*Document passage:*
Volcano
Bad hair day, disaster flicks like Volcano usually
don't successfully develop its characters and Volcano
isn't an exception.
Some attempt is usually made to flesh out people
in such films: a pinch of love or at least lust could
have been fun between the leads Tommy Lee Jones and
Anne Heche, but even that ploy went spluttering down the
lava tube in Volcano when Anne Heche declared herself mid
production to be a lesbian in real life! Now there's a
disaster!
Mainstream audiences don't have a problem with the male
protagonist being 20 years older than the female, as Tommy
Lee Jones is to Anne Heche, but a bi-sexual woman having
it off with any age of bloke is probably a bit prickly,
especially in a film like Volcano, which is after all so
doggedly adherent to middle class, middle morality, mass
market psychological rules.
All of that wouldn't matter much if the special effects
were awesome enough, (note the success of Jurassic Park
with it's cast of ridiculously two dimensional humans and
magnificently three dimensional dinosaurs).
But again Volcano doesn't achieve the special effects,
"Oh Wow!" quality it needed in the face of what we've
become used to these days.
The central idea is pretty terrific: a volcano erupts
and forms an eruption cone in downtown Los Angeles in the
La Brea Tar Pits, causing lava to flow through the city,
but somehow that doesn't seem to be enough.
That could be because of the Steve McQueen factor,
which contrives to spoil the tension of the film at an
important moment.
Many years ago Steve McQueen became famous in a
memorable disaster movie called Towering Inferno for saving
everyone, again and again, from being incinerated in a
burning fire skyscraper.

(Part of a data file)
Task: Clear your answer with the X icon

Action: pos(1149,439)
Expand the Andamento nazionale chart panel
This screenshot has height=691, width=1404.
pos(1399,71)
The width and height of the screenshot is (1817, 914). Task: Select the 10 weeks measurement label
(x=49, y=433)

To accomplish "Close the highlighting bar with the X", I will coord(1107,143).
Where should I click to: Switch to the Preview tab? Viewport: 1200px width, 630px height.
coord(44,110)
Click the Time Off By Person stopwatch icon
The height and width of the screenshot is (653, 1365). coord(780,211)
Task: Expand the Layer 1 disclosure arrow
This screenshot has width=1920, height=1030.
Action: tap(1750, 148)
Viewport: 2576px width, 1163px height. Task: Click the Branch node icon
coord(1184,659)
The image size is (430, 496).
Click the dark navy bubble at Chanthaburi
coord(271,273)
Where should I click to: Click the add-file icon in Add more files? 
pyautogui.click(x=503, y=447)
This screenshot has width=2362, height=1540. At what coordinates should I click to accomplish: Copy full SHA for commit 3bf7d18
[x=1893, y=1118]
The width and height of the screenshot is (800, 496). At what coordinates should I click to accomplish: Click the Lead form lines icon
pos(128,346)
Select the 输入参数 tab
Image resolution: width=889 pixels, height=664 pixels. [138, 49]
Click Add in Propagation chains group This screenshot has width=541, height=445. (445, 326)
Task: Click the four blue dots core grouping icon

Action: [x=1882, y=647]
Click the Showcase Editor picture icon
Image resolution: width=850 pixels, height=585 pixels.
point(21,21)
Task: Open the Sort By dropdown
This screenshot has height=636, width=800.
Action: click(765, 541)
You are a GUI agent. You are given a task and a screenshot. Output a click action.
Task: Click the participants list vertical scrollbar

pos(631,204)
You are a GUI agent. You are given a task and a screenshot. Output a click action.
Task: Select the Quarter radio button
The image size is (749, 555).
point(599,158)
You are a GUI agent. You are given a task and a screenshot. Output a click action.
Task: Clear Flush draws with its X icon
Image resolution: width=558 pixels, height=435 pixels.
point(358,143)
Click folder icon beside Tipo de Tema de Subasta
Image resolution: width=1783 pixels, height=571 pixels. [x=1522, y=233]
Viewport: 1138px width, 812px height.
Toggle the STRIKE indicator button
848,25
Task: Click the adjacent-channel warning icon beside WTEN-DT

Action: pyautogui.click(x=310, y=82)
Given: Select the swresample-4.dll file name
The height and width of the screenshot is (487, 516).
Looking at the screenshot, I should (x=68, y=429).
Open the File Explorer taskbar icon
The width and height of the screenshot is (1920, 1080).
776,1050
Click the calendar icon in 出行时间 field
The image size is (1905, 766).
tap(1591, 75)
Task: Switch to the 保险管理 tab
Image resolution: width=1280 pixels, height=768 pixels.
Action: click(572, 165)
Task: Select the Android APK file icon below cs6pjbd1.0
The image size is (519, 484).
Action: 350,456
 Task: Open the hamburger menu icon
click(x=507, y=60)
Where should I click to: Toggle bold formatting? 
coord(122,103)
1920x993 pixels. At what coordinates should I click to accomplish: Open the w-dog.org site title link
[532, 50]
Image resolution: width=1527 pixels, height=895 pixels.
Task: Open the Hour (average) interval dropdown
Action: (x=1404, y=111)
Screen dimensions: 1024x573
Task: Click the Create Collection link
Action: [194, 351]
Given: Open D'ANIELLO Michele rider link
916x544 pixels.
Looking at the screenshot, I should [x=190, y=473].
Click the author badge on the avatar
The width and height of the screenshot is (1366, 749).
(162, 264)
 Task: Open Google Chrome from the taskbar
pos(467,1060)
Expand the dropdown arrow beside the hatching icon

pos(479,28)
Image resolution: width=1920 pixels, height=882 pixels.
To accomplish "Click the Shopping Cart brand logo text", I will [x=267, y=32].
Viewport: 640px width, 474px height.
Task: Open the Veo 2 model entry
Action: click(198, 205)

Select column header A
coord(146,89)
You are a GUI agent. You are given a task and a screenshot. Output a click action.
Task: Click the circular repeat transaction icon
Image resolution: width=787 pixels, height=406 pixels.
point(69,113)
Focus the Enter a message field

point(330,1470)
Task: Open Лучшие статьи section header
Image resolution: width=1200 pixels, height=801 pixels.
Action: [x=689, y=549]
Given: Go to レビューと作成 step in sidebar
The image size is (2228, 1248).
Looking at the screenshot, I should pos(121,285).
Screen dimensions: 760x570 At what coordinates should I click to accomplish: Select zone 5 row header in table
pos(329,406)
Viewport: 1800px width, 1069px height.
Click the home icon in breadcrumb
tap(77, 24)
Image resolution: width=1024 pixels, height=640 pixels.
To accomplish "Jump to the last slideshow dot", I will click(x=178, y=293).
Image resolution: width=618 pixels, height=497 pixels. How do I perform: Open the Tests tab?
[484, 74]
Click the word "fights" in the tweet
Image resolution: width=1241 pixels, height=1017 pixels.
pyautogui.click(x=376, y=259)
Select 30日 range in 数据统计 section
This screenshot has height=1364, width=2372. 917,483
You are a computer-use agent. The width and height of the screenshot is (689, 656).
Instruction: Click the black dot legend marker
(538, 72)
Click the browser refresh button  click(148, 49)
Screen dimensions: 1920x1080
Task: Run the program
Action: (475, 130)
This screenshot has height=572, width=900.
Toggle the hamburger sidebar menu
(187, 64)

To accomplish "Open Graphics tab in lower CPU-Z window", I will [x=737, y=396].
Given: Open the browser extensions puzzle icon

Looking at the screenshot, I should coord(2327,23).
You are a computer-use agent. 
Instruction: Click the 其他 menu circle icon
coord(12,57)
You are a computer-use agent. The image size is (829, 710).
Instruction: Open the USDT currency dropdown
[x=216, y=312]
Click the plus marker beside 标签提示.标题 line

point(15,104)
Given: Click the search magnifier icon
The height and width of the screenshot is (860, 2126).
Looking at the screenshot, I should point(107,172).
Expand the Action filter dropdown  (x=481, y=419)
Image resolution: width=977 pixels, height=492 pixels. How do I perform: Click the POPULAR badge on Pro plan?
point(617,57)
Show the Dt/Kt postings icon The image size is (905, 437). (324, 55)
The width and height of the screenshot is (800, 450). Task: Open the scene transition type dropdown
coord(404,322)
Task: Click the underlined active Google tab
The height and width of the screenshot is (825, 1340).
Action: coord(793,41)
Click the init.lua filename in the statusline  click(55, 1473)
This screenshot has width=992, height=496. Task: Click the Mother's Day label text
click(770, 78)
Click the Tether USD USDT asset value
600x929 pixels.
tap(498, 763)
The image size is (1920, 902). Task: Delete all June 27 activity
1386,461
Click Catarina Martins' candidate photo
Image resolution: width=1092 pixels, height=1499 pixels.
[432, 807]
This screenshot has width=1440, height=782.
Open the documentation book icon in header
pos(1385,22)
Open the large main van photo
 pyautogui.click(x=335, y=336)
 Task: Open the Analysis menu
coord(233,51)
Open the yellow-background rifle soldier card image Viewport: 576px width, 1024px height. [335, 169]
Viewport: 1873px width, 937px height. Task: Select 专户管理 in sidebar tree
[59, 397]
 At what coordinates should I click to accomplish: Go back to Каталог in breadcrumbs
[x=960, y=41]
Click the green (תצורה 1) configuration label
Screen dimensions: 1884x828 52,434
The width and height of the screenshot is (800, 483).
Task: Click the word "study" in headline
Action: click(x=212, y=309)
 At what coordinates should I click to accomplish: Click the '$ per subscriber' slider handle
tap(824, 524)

*Tasks to perform:*
• A. Repeat the part of the Volcano review starting with "Some attempt is" and going on through "market psychological rules.".
• B. Write what comes next in the review of the film Volcano, picking up after its last sentence.

*Responses per task:*
• A.
Some attempt is usually made to flesh out people
in such films: a pinch of love or at least lust could
have been fun between the leads Tommy Lee Jones and
Anne Heche, but even that ploy went spluttering down the
lava tube in Volcano when Anne Heche declared herself mid
production to be a lesbian in real life! Now there's a
disaster!
Mainstream audiences don't have a problem with the male
protagonist being 20 years older than the female, as Tommy
Lee Jones is to Anne Heche, but a bi-sexual woman having
it off with any age of bloke is probably a bit prickly,
especially in a film like Volcano, which is after all so
doggedly adherent to middle class, middle morality, mass
market psychological rules.

• B.
He was the Fire Chief, the general, and would have been
expected to have led his men from the rear, but in he went,
and in he went, and in he went. It became funny.
Tommy Lee Jones, who has the equivalent role in
Volcano to McQueen's in Towering Inferno, doesn't quite do
a Steve McQueen, but still does cross that McQueen boundary
briefly towards the end of the film.
Jones bouncing around on a jack hammer helping out the
troops, just has to raise a smile, and you're not supposed
to smile like that in a disaster film.
Tommy Lee Jones is OK as the chief sweater, shouter and
worrier, the attributes most needed in such films. Anne
Heche goes through the motions well enough and young Gaby
Hoffman gives another strong performance as the disaster
chief's daughter, but there is absolutely no encouragement
for the audience to really get involved in Volcano.
There were plenty of opportunities for the film makers
to really grab the attention of the audience, by for
example having young Gaby cook, but sadly that sort of
thing doesn't fit the formula they think the public will
pay to see.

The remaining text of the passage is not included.